I was actually driving a car then, felt fine and second later felt like burning rod was pushed through my right shoulder.

As said this is new to me, I haven't even have named the symptoms yet much, except the cottoncandyhead. And that's not originally my idea but something wife used to call when her head felt funny, it just seems fitting to this fibro slow… ThThinkin… Brains… It was either cottoncandy or oatmeal head… hmm yes, I do like to eat.

To me the worst is how it effects on my head. Pain is nasty and so is being tired but.. Pain is old friend to me, since I broke my knee and later my inter-vertebral disc, so only new here was the, how suddenly and random fibropain is.
But even that I've lived with ADHD whole life and struggled with bipolar disorder most of my adulthood.. This is new. See adhd makes my brain reeeally fast, world happens bit like slow motion sometimes. Bipolar makes me think I'm God and second later I'm worthless to be living (bit exaggerated), makes me act like there's different persons inside me even that it's just me changing mind and behavior really fast and many times a day.
But Fibromyalgia seems to slow me down, make me forget things, get me lost in my thoughts, like I really would be paddling trough oatmeal. I have difficulties to make decisions, I'm unsure about everything and I forget a lot, even if I've written it down.

Someday s are so bad that suddenly I just have to walk to another room, away my loving family because I feel so worthless. My brain does not comply my body is in pain and others have to step in to cover me. How can I not cry in these situations. When I see how big of a burden I have become.

I'm tired all the time, I can't sleep without some pills yet even that dream doesn't really refresh me, but I must try to keep up smile and be productive at work and understand what school means.

And most of time I just want to cry, because this is not me. 

I don't have any medication for this, yet. Story behind that goes like this.

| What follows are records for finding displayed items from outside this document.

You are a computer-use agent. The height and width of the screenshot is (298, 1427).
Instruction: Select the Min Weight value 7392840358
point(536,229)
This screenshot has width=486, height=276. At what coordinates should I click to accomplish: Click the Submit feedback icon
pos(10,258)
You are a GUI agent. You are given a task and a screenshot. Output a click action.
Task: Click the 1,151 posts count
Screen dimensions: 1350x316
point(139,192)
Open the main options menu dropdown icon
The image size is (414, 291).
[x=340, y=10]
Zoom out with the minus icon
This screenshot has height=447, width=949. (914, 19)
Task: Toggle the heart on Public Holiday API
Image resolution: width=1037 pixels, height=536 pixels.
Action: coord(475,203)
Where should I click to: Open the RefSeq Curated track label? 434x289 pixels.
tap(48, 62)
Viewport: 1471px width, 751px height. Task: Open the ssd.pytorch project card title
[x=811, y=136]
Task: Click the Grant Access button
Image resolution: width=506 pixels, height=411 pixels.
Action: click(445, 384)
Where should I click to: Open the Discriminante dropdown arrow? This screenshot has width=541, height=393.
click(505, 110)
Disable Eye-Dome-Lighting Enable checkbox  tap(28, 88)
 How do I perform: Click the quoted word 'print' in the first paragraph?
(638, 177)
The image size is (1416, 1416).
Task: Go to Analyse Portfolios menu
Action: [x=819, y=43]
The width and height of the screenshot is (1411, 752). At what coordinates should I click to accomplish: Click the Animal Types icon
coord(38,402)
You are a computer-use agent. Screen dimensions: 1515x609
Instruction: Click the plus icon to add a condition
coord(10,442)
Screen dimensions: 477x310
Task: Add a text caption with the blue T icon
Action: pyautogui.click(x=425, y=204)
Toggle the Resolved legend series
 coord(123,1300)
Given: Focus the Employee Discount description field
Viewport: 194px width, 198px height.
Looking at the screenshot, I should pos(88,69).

I have adhd and bipolar disorder too, as said earlier. When I was diagnosed with fibro, I was given some drugs too, but beside that it did ease a bit of my sudden pains is also secretly mess up my head, and my bipolar medication. I dropped the fibro pills after month or two, because I could see it just made my situation worse, but what I didn't see, is that my bipolar medication didn't survive. I kept eating it, but it didn't work. Now, I believe it haven't ever worked too well, but enough for me to survive, but now, I started to slip back to my egomaniac arsehat personality that I really really hated, and when you added the random Fibro-Zombie there... weeelll.. it wasn't pretty. Basically I was zombie who thought he can do everything and is the king of the hill. 

So now, new doctor. trying to fix me. fist Bipolar, and when that's under control, we dive in to Fibromyalgia again.